Sì beh, stai tranquillo che non ce ne dimenticheremo!

E di “Imaginary Friends” che cosa mi dici?

Anche quello è un gran bell’album! (risate) La differenza è che col primo avevamo suonato per il puro e semplice piacere di suonare. Siamo entrati in studio e ci siamo scatenati. La seconda volta ci siamo guardati e abbiamo pensato: “Ehi, adesso si fa sul serio. È il momento di fare qualcosa di grosso, con questo album conquisteremo il mondo!”. E ci siamo fatti un mazzo grande come una casa, e ci siamo impegnati tanto… se lo dovessimo rifare oggi, probabilmente toglieremmo parecchie cose, ma in fondo è anche il suo bello. Non è tutto perfetto, ci sono alcun song in cui il mixing non è il massimo, ma ci sono anche delle cose che non smetteranno mai di piacerci.

Manca all’appello solo “The Last Epic”… e pure questo è un gran bell’album! (risate)

(risate) Grazie! Sì, ecco, è il nostro terzo album. Siamo ri-rientrati in studio e di nuovo abbiamo detto: “Con questo conquisteremo il mondo!” (risate). Abbiamo fatto del nostro meglio. Fu più difficile, perché volevamo fare un concept album…

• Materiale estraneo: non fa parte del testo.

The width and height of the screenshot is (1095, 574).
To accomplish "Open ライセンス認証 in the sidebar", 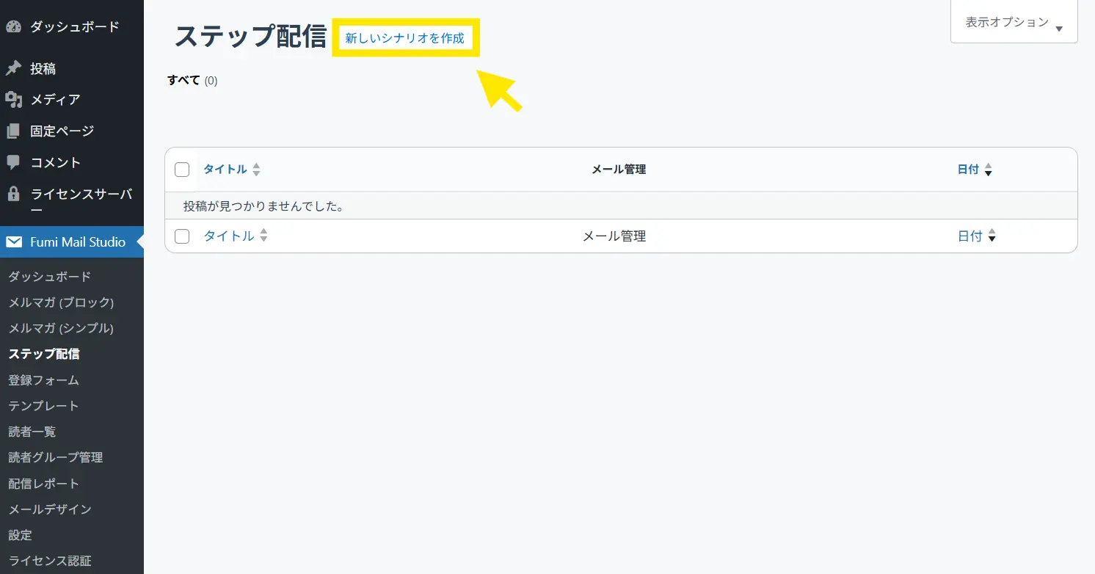I will tap(50, 561).
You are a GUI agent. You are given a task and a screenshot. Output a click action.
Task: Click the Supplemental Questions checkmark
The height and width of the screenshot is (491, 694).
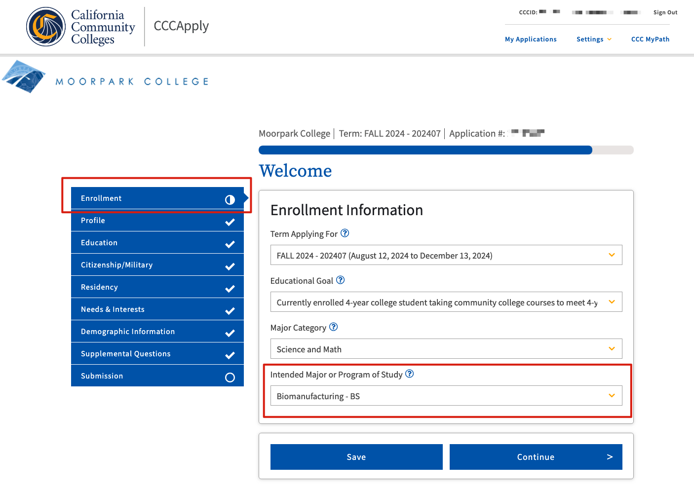point(230,355)
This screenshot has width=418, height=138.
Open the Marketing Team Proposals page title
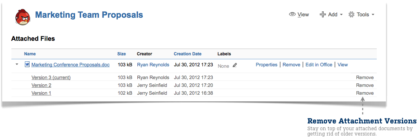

…un concept piuttosto singolare, peraltro.

Infatti. A quei tempi vivevamo tutti in appartamenti, e volevamo fare qualcosa che fosse collegato a questa situazione. Vedi, quando vivi in un grande condominio, di fatto vivi sotto lo stesso tetto di tantissime altre persone che non incontrerai mai… e a separarti da loro c’è soltato un muro. Quello che volevamo fare era raccontare delle storie ispirate a loro… dal punto di vista degli appartamenti!

Parlando di traslochi… negli anni settanta la patria del progressive rock era senza dubbio l’Inghilterra, mentre oggi bisogna prendere atto del fatto che molte delle band più valide nel settore sono di origine scandinava. Che cosa ne pensi?

Sì è vero, abbiamo molte prog band di qualità, ma non saprei dirti perché. Tra l’altro spesso sono gruppi famosi in tutto il mondo, ma non lo sono qui in Svezia. Per esempio abbiamo i Flower Kings, che sono una grande band, ma in genere la gente non li conosce. Però quando fanno dei concerti, li vanno a vedere in molti. La Svezia non è un paese estremamente popoloso, credo ci siano circa nove milioni di persone, ma ci sono molti appassionati di musica, e molti musicisti. Credo che in questo sia importante il fatto che la musica nelle scuole è presente fin dalle prime classi… non so se in Italia e lo stesso.

Per niente. Personalmente ho avuto un assaggio di sommaria educazione musicale soltanto alle medie, e si suonava solo il flauto e la pianola (io ero una frana in entrambi…).

Ecco, principalmente da noi nella scuola media si impara a cantare, mentre alle superiori si cominciano a prendere in mano chitarra, batteria, basso, pianoforte… penso che questo sia importante per la diffusione di una buona cultura musicale in tutto il paese.

Di sicuro lo è! Ti ringrazio Herman, e ti lascio concludere quest’intervista come preferisci.

Ti ringrazio anche io, e a chi apprezza la nostra musica consiglio di restare in ascolto, perché il prossimo il prossimo album non tarderà a vedere la luce: abbiamo già parecchie canzoni pronte, e altre ne stiamo scrivendo. E per quanto riguarda l’Italia… ti dico solo: ci vedremo presto!